:: Assignment ::
Out of the lines below, please list those that hold the string "will".

(Stored items)
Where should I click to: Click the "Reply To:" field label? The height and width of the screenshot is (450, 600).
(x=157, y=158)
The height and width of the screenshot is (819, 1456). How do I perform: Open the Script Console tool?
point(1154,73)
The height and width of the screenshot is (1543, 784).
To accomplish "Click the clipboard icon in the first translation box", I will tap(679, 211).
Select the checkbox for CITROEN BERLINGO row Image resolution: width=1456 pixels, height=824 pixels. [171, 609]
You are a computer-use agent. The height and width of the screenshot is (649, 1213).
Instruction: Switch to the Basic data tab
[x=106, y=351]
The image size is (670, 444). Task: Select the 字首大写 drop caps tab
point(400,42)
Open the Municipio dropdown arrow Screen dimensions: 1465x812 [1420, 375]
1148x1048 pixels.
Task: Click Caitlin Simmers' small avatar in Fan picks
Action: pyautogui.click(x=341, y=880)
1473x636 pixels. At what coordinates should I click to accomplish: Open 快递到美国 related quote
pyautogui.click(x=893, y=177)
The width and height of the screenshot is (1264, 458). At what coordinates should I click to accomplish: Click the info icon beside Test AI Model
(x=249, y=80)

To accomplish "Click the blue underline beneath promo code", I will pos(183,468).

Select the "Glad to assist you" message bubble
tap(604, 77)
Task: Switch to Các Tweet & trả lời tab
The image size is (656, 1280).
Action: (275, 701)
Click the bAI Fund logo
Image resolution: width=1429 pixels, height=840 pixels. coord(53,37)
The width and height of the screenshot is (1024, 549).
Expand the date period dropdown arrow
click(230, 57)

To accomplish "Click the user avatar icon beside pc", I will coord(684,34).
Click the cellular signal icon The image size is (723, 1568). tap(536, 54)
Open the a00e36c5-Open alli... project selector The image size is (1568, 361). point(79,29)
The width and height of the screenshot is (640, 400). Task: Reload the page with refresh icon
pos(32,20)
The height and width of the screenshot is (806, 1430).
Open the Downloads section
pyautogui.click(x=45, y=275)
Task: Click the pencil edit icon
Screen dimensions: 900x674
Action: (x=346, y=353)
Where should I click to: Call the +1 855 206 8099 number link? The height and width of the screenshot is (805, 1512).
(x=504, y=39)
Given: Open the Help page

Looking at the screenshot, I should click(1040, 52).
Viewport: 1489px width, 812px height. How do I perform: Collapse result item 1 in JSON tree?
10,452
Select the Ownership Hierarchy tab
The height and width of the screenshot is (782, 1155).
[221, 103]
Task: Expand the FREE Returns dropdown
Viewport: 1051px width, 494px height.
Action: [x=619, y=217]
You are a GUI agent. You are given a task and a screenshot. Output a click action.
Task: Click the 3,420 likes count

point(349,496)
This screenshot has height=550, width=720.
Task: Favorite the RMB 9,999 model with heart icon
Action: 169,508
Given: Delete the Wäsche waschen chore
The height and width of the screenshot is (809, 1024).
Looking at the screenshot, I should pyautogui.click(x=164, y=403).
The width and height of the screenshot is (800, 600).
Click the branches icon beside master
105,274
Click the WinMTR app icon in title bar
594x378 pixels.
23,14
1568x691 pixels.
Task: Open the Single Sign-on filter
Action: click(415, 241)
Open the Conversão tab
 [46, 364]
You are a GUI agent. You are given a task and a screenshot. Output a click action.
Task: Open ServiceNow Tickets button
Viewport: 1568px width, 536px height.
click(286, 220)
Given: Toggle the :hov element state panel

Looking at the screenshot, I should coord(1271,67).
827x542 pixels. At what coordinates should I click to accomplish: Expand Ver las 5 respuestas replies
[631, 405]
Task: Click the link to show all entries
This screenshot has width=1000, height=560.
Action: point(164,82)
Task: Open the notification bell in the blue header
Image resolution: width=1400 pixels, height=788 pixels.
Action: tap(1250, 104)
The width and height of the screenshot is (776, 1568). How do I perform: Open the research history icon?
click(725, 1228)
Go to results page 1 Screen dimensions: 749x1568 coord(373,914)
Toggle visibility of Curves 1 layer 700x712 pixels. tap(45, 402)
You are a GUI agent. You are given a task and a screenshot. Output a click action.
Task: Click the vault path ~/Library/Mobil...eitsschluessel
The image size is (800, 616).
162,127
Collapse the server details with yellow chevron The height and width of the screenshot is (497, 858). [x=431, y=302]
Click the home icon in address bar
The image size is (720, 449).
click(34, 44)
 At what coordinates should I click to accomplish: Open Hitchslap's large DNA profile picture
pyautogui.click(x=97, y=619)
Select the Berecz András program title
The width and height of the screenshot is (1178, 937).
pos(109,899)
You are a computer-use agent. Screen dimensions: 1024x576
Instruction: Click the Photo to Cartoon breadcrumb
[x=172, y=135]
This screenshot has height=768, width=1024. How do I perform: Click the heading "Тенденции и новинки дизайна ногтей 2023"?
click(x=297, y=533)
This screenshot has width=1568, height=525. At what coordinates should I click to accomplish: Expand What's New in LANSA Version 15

:: Answer to the exercise ::
To accomplish "Click the clipboard icon in the first translation box", I will tap(679, 211).
To accomplish "Click the blue underline beneath promo code", I will pos(183,468).
To accomplish "Click the user avatar icon beside pc", I will coord(684,34).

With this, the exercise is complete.